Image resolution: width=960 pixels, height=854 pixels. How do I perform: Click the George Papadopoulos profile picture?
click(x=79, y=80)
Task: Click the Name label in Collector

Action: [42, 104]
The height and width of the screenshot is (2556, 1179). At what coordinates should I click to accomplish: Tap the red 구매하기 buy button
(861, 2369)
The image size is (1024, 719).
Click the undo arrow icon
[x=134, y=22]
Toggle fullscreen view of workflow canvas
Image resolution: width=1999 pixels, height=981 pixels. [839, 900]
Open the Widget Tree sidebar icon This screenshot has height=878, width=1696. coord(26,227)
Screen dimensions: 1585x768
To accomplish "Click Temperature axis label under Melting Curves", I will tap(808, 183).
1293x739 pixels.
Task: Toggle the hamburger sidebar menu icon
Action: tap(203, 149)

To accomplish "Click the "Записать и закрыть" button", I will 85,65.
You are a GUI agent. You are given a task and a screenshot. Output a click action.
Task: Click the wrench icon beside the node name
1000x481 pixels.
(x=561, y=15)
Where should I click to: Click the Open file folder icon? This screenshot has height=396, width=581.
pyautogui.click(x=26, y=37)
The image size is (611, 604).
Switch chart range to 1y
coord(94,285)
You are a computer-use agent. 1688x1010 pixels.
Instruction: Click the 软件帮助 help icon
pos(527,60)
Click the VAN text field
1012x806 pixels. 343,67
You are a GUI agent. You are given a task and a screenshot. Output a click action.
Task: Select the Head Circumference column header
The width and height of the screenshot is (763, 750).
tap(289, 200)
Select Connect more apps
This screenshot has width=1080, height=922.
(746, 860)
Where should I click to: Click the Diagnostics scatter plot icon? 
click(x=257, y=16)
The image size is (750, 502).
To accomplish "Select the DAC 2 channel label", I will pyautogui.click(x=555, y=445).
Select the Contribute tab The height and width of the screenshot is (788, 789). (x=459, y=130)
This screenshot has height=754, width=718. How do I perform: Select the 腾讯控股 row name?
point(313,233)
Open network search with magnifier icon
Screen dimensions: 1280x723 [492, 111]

**Work instruction:** The answer is to be the complete listing, transcribed exactly.

**Solution to this task:**
Image resolution: width=960 pixels, height=854 pixels. How do I perform: Click the George Papadopoulos profile picture?
click(x=79, y=80)
Task: Click the Name label in Collector

Action: [42, 104]
The height and width of the screenshot is (2556, 1179). At what coordinates should I click to accomplish: Tap the red 구매하기 buy button
(861, 2369)
The image size is (1024, 719).
Click the undo arrow icon
[x=134, y=22]
Toggle fullscreen view of workflow canvas
Image resolution: width=1999 pixels, height=981 pixels. [839, 900]
Open the Widget Tree sidebar icon This screenshot has height=878, width=1696. coord(26,227)
Screen dimensions: 1585x768
To accomplish "Click Temperature axis label under Melting Curves", I will tap(808, 183).
1293x739 pixels.
Task: Toggle the hamburger sidebar menu icon
Action: tap(203, 149)

To accomplish "Click the "Записать и закрыть" button", I will 85,65.
You are a GUI agent. You are given a task and a screenshot. Output a click action.
Task: Click the wrench icon beside the node name
1000x481 pixels.
(x=561, y=15)
Where should I click to: Click the Open file folder icon? This screenshot has height=396, width=581.
pyautogui.click(x=26, y=37)
The image size is (611, 604).
Switch chart range to 1y
coord(94,285)
You are a computer-use agent. 1688x1010 pixels.
Instruction: Click the 软件帮助 help icon
pos(527,60)
Click the VAN text field
1012x806 pixels. 343,67
You are a GUI agent. You are given a task and a screenshot. Output a click action.
Task: Select the Head Circumference column header
The width and height of the screenshot is (763, 750).
tap(289, 200)
Select Connect more apps
This screenshot has width=1080, height=922.
(746, 860)
Where should I click to: Click the Diagnostics scatter plot icon? 
click(x=257, y=16)
The image size is (750, 502).
To accomplish "Select the DAC 2 channel label", I will pyautogui.click(x=555, y=445).
Select the Contribute tab The height and width of the screenshot is (788, 789). (x=459, y=130)
This screenshot has height=754, width=718. How do I perform: Select the 腾讯控股 row name?
point(313,233)
Open network search with magnifier icon
Screen dimensions: 1280x723 [492, 111]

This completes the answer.